JOB: Starting at the line that has "Biznes (95, 638)" and stopping after the line that has "Prywatne Gabinety Lekarskie (1094, 602)", write out each line again in full. Multiply every coordinate in the answers by 2.55 and round to a whole number, with halves rounded up.

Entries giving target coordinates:
────────────────
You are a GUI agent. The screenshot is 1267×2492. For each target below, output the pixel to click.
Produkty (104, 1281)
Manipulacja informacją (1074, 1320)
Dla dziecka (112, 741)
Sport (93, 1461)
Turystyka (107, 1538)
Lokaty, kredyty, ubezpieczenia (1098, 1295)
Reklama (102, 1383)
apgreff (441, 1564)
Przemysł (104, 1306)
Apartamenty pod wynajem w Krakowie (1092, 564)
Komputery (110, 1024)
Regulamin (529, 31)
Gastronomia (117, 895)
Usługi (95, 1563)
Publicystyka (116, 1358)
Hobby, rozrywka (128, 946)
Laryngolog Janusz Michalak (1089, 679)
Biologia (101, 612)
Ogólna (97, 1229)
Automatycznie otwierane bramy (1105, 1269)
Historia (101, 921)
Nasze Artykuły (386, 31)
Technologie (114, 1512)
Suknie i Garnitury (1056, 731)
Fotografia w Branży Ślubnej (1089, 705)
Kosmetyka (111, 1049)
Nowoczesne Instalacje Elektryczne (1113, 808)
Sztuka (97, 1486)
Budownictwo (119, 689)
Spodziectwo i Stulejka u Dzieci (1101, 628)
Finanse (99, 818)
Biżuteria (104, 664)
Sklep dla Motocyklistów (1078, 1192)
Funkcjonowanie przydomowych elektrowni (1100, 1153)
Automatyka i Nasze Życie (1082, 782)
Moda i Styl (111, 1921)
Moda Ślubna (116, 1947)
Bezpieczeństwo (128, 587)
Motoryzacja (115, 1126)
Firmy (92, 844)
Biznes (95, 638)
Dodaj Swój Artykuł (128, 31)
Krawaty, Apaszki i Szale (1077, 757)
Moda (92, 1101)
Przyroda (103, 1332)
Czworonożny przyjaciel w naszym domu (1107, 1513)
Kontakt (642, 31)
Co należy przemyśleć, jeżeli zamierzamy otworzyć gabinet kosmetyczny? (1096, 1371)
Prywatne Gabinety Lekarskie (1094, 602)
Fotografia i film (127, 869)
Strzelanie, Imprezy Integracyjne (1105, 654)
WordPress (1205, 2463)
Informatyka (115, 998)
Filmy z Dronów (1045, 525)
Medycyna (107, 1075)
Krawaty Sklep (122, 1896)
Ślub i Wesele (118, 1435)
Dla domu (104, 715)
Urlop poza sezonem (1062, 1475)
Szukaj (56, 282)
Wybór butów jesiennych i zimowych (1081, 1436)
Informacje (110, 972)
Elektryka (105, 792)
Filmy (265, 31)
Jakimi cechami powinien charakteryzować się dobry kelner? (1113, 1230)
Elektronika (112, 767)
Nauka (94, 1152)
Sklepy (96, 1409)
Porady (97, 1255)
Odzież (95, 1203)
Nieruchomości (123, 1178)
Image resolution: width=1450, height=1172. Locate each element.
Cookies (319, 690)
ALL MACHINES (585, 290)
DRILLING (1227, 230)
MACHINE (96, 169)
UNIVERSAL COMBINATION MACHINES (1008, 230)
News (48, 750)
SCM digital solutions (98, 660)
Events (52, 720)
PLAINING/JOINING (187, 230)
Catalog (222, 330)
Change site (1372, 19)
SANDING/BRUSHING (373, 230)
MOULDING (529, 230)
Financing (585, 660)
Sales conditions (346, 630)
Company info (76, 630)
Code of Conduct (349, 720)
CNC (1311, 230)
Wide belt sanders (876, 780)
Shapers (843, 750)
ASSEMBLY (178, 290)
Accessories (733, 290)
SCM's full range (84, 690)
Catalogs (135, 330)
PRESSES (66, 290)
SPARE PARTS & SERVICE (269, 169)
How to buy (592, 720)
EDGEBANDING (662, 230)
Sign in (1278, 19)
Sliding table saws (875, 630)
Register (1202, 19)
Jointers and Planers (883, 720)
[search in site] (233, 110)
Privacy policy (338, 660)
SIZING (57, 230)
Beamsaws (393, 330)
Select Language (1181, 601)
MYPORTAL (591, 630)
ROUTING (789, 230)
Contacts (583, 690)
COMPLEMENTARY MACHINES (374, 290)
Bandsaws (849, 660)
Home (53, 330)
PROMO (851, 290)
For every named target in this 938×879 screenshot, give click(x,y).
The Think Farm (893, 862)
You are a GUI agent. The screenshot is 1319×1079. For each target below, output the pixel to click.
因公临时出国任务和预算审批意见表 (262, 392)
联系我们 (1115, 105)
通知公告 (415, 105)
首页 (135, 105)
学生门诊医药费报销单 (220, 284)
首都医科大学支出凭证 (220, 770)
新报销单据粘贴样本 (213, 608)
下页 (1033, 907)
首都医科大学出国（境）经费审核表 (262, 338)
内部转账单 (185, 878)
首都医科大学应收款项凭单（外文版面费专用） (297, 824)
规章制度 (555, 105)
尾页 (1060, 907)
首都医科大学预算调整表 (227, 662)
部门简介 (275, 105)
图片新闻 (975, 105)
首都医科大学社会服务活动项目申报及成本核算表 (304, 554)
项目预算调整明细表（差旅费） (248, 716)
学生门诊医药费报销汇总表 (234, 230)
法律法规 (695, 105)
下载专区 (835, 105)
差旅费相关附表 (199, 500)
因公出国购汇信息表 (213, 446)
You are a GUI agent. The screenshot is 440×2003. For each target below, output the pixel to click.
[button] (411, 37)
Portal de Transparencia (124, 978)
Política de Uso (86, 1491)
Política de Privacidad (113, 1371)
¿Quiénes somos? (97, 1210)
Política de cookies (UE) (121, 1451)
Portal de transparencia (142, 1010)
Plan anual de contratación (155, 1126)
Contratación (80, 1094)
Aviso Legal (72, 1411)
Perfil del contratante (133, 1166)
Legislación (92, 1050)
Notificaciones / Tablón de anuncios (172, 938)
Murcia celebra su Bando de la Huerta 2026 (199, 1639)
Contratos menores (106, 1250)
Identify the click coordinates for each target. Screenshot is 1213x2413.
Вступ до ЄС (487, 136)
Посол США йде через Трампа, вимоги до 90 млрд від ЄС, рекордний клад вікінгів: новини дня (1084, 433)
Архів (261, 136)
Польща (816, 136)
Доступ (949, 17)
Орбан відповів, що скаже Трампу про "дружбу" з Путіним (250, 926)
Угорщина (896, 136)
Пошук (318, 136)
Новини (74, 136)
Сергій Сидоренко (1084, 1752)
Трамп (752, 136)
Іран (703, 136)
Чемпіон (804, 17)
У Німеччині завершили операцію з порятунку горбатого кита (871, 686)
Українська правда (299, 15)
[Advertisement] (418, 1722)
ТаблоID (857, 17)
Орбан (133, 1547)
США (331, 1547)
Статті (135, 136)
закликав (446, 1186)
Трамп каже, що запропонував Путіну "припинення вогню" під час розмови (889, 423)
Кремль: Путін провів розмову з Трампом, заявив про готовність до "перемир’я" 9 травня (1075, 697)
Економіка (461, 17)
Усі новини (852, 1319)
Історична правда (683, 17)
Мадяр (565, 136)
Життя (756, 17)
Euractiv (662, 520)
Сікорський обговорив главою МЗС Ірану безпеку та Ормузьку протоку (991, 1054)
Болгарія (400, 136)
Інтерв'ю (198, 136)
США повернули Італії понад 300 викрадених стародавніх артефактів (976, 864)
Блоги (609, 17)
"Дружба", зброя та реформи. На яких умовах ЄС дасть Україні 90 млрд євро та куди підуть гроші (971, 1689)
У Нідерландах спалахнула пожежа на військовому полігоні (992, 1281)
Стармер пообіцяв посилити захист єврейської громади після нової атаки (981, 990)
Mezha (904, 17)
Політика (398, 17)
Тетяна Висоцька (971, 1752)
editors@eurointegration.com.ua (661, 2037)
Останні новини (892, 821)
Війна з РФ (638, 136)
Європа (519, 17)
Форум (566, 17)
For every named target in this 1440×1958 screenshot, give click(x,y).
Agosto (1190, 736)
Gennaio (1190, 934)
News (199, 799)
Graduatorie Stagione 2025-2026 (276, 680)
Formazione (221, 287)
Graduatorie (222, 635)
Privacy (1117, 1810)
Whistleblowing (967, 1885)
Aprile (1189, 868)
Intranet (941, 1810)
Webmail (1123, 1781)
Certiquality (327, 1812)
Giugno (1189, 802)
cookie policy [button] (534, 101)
────────────────
WRITTEN SOLUTION:
Biznes (242, 1627)
Dodaj Swój Artykuł (326, 79)
Krawaty, Apaszki i Szale (2746, 1930)
Moda (235, 2808)
Przyroda (263, 3397)
Czworonożny przyjaciel w naszym domu (2823, 3858)
Kontakt (1637, 79)
Co należy przemyśleć, jeżeli zamierzamy otworzyć gabinet kosmetyczny? (2795, 3496)
Prywatne Gabinety Lekarskie (2790, 1535)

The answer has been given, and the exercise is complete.